- 6 years ago
- Wedding: June 2012
I have been married for about two and a half months to the one love of my life. We met when I was thirteen, broke up and were in other marriages and reunited after forty years. I truly love him more than I can describe but I have this discontent I can’t get past. His purpose in life is to make me happy. We have an “honesty policy” so we talk about everything. The seeds of my discontent are not our relationship but other life events and decisions that won’t or can’t change.
In the past 20 months this has been our bumpy journey:
I left my husband of thirty years.
Lived alone for the first time in my life.
Got through a divorce with no family support from an abusive husband.
Muscle disease worsened to extent that I had to stop working and go on disability.
Moved with my FI to new state.
My sister had a cardiac arrest and I went back and was with my Dad helping for total of ten weeks this year. Six hospitalizations and permanent brain damage.
Finally moved back with FI in May.
Had courthouse wedding in June and are having vow renewal in Jamaica in November.

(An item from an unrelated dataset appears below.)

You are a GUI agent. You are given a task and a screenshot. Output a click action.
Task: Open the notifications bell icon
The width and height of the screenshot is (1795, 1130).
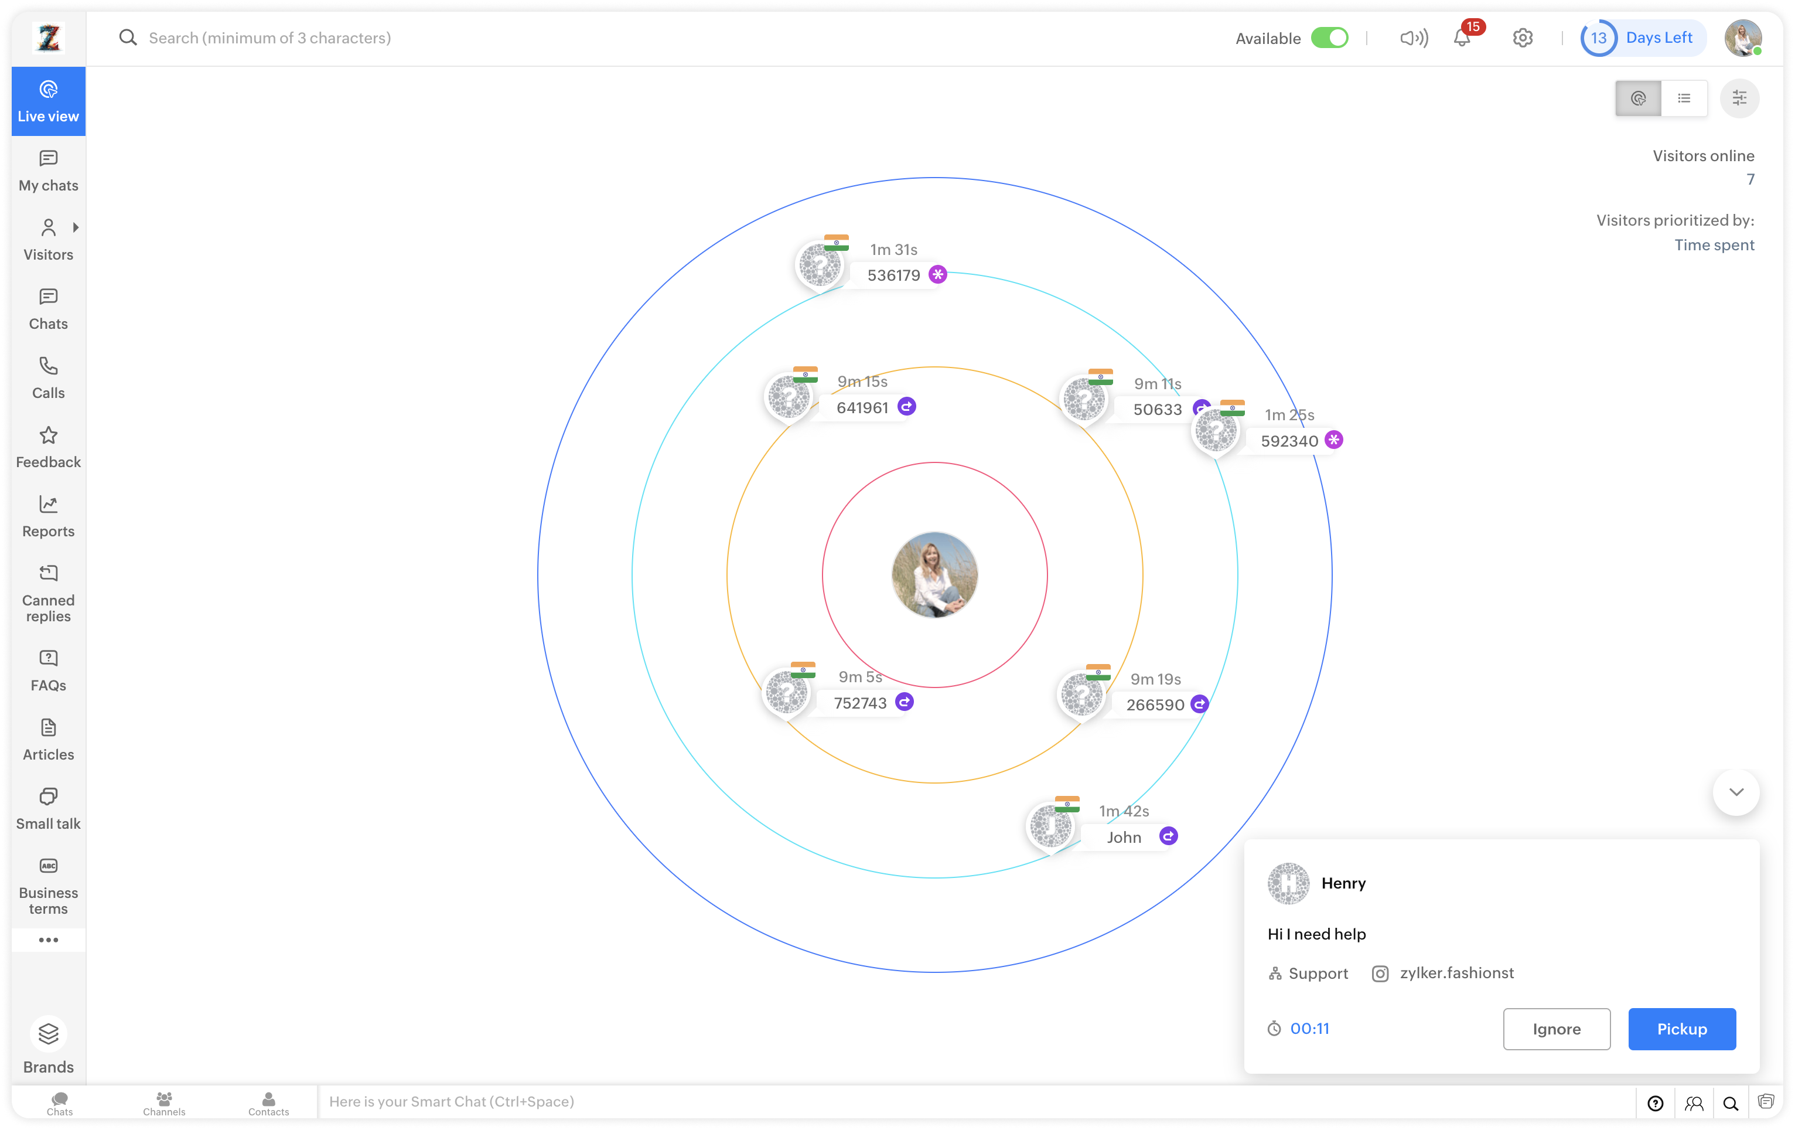coord(1462,38)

Our living situation is one we thought would be ideal. In law apartment with his son and grandkids. We have a house on a golf course in a beach town and DH feels that is home. We go there most weekends. I am finding that even though we have privacy, I wish we had a place of our own. We are financially contributing here so we can’t just up and leave. His plan is to live here until he retires in five years and then move to beach house. Our apartment is small and I feel very confined.
I am bored. I miss work. I am limited in what I can do because of my muscle disease. I am finding it hard to be alone twelve hours a day and it’s not DH’s job to be everything to me. I was independent. I signed up for an exercise class at senior center (I’m 56, wasn’t easy to do), am joining a book club, and a women’s encouragement group. Next plan is to stand by the side of the road with a sign saying “can I buy a friend”.
My DH is devastated because I am unsettled and he feels he failed because his goal was to give me a better life. HE IS. I just need to accept what is and find purpose.
Am I crazy? I feel selfish and wonder why I can’t be truly happy.